Cybersecurity researchers have revealed an unpatched logical flaw in Microsoft Office 2016 and older versions that could allow an attacker to embed malicious code inside a document file, tricking users into running malware onto their computers.

Discovered by researchers at Cymulate, the bug abuses the ‘Online Video‘ option in Word documents, a feature that allows users to embedded an online video with a link to YouTube, as shown.

When a user adds an online video link to an MS Word document, the Online Video feature automatically generates an HTML embed script, which is executed when the thumbnail inside the document is clicked by the viewer.

Researchers decided to go public with their findings three months after Microsoft refused to acknowledge the reported issue as a security vulnerability.

How Does the New MS Word Attack Works?

Since the Word Doc files (.docx) are actually zip packages of its media and configuration files, it can easily be opened and edited.

microsoft office online video hack

According to the researchers, the configuration file called ‘document.xml,’ which is a default XML file used by Word and contains the generated embedded-video code, can be edited to replace the current video iFrame code with any HTML or javascript code that would run in the background.

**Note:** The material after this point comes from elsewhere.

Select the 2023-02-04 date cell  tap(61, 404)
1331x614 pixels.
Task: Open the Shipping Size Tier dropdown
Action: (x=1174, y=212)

In simple words, an attacker can exploit the bug by replacing the actual YouTube video with a malicious one that would get executed by the Internet Explorer Download Manager.


“Inside the .xml file, look for the embeddedHtml parameter (under WebVideoPr) which contains the Youtube iframe code,” the researchers said. “Save the changes in the document.xml file, update the docx package with the modified XML and open the document. No security warning is presented while opening this document with Microsoft Word.”


Video Demonstration: MS Word Online Video Flaw

To prove the extent of the vulnerability, Cymulate researchers created a proof-of-concept attack, demonstrating how a maliciously crafted document with an embed video, which if clicked, would prompt user to run an embedded executable (as a blob of a base64)–without downloading anything from the internet or displaying any security warning when the victim clicks on the video thumbnail.

cybersecurity html code

The hack requires an attacker to convince victims into opening a document and then clicking on an embedded video link.

Cymulate researchers responsibly reported this bug, which impacts all users with MS Office 2016 and older versions of the productivity suite, three months ago to Microsoft, but the company refused to acknowledge it as a security vulnerability.

Apparently, Microsoft has no plans to fix the issue and says its software is “properly interpreting HTML as designed.”

Meanwhile, researchers recommended enterprise administrators to block Word documents containing the embedded video tag: “embeddedHtml” in the Document.xml file, and end users are advised not to open uninvited email attachments from unknown or suspicious sources.